### DIRECTION A
Answer these questions using the pool renovation FAQ, one line each:
(i) For how many years has the Fibretech Coating System been around?
(ii) What lifespan is given for a Fibretech coating?
(iii) Which resurfacing options are listed for a Vynal liner pool?
### DIRECTION B
Carry on writing the pool renovation FAQ from its last line, in the same question-and-answer style.

### SELECTED EXTRACT
Award winning swimming pool renovators using the latest materials and finishes

Frequently Asked Questions

Q. How do I find out if my pool is leaking?

A). We have written a comprehensive downloadable PDF guide here on how to find a leak in your pool.

Q. What resurfacing options are available for a concrete pool?

A). Concrete pools generally have more options available for a Renovation, these include:

  • Quartz Plaster
  • Fibretech Coating System
  • Pebblecrete
  • Epoxy Paint
  • Vynal Liner
  • Chlorinated rubber paint
  • Fully tiled


Q). What resurfacing options are available for a fibreglass pool?

A). Fibreglass pools generally have fewer options available for a makeover, these include:

  • Fibretech Coating System
  • Epoxy Paint
  • Vynal Liner
  • Fully tiled


Q). What resurfacing options are available for a Vynal liner pool?

A). Vynal liner pools generally have even fewer options available for a makeover these include:

  • Fibretech Coating System
  • Vynal Liner


Q). What is Fibretech Coating System?

A). Fibertech Coating system has been around for at least 25 years. Fibreglass matting is laminated over the existing plaster or fiberglass surface. Using Vynal Ester Resin, which has up to 30% flexibility to laminate chop strand matting over the entire surface of the shell this system seals the entire pool.

The Laminate then gets 3 more coloured resin coats with sanding in between to produce a beautiful surface that looks exactly like a painted pool but with the structural surface strength to prevent peeling and chalking.

With a fiberglass pool this system is always the best option, rather than just “coat only” which has no structural strength. Also it does not have any seams and wont be cut, shrink or tear like a Vynal liner. A Fibretech coating can not blister like paint, or become rough and porous.

Best Features are:

  • Beauty, smoothness and strength combined with flexibility,
  • Insulates against heat loss,
  • Becomes part of your pool shell (no Seams),
  • Good range of colours,
  • Strengthens a thin pool shell (in fiberglass pools),
  • Seals and repairs cracking,
  • Reduction in chemical usage,
  • Algae can’t stick to it,
  • Resists chemical abuse,
  • Eliminates and prevents black spot algae and osmosis,
  • 5 year warranty
  • Lifespan 10-15 years,

Possible negatives:

  • Plaster needs to be in relatively fair condition otherwise there is a lot of
    patching prior to coating.
  • Noise and dust from sanding,
  • Can be damaged by excess chlorine,


Q). Why consider plastering my pool then?

### INFORMATION SHOWN

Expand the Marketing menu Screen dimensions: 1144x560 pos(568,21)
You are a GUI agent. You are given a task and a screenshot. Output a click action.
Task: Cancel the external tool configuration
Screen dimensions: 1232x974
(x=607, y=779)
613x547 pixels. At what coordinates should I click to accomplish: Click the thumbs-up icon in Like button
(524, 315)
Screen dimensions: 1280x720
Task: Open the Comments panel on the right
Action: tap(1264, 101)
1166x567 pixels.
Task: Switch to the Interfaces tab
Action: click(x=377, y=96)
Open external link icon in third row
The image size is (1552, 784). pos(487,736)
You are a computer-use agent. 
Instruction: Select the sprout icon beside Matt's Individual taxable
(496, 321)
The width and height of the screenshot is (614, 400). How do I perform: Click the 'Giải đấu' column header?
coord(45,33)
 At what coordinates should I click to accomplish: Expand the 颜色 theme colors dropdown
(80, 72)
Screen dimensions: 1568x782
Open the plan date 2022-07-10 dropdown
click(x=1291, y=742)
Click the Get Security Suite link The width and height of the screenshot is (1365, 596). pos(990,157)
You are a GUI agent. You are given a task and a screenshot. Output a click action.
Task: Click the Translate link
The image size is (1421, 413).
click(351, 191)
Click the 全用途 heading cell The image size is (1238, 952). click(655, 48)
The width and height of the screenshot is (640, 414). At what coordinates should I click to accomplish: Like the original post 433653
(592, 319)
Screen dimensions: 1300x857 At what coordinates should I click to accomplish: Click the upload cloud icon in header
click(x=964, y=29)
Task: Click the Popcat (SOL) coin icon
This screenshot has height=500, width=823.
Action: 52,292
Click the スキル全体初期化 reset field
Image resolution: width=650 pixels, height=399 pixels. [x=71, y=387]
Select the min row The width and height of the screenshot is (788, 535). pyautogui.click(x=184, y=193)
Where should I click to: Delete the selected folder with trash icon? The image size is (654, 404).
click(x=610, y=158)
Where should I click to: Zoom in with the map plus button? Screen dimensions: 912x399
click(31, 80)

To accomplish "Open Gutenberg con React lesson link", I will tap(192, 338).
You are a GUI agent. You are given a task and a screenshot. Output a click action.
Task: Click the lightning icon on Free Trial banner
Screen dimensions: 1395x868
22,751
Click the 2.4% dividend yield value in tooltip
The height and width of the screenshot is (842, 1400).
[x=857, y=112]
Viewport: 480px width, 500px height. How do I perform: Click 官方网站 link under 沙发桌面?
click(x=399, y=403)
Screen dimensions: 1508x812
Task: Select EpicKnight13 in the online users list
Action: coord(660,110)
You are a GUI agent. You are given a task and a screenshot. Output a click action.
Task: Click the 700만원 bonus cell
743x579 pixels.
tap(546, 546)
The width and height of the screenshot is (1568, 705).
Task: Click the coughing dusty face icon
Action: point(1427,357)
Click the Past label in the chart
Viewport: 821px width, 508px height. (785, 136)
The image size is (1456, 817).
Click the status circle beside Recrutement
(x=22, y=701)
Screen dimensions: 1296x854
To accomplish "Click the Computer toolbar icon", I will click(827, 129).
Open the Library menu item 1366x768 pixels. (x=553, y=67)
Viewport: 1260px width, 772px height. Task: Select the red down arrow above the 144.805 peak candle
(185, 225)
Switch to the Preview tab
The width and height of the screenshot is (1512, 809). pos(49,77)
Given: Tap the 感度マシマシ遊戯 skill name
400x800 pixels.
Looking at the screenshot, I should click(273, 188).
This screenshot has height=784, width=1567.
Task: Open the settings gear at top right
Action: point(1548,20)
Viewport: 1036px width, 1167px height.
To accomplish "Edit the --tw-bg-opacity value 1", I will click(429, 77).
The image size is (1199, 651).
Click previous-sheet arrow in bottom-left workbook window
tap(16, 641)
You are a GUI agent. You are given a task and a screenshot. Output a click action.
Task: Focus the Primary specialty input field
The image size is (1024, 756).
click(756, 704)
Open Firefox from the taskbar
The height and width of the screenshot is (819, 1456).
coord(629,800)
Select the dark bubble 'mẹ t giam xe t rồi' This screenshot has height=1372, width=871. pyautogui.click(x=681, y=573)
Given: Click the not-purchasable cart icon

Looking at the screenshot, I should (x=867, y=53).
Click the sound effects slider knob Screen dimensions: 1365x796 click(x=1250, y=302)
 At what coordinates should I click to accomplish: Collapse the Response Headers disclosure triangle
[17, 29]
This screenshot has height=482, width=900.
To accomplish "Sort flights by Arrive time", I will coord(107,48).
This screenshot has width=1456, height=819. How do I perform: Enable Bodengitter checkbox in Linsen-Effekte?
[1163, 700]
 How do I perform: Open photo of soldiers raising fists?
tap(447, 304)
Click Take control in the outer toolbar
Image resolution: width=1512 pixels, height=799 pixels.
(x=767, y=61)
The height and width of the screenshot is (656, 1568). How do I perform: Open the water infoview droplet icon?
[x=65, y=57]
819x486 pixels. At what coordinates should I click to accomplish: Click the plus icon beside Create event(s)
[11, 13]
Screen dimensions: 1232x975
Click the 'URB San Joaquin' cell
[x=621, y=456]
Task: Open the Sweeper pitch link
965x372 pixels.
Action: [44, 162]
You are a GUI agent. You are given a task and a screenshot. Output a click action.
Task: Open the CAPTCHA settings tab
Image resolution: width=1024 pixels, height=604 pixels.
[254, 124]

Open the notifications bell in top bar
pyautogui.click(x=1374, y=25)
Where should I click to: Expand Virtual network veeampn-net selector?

### TASK OUTPUT A
(i) At least 25 years.
(ii) 10-15 years.
(iii) The Fibretech Coating System and a Vynal Liner.

### TASK OUTPUT B
A). Pool Plaster is by far the best option when the existing plaster surface is in bad condition or when the customer is looking for a much more natural look and feel. It is absolutely recommended that all of the existing plaster be jack-hammered off prior to the application of new plaster. This ensures that you are not having to worry about the old plaster causing any issues in the future and have a good solid base to start from. Quartz finishes such as our preferred “Rainbow Quartz” have a great colour range and can also be mix-matched to customize the look of your pool, or just have it looking like an inviting beach oasis with the “Sandy Beach “ colour.

Best Features are:

  • Beautiful natural appearance and feel.
  • Back to basics system and tough strong finish for proven longevity.
  • Becomes part of your pool shell (no Seams like vinyl liner),
  • Great range of colours.
  • Faster renovation times that are less affected by weather.
  • Reduction in chemical usage and maintenance. ( as with most new surfaces).
  • 5 year warranty
  • Lifespan 10-15 plus years.

Possible negatives:

  • Cannot add pool salt for 6 weeks after plastering.
  • Can be damaged or stained by poor chemical balance easier than most surfaces,
  • Does not have as much flexibility so best in traditionally built concrete pools,
  • No heat insulating properties,


Q. What is epoxy paint?

A). Epoxy paint is a 2 pack paint which is resistant to chemicals such as salt and chlorine. It is easily applied with a brush or roller and is a good low cost alternative for pools that have a completely sound plaster surface and needs an easy makeover that can last a few years (with good care). Also it can be done DIY. (DIY kits are available)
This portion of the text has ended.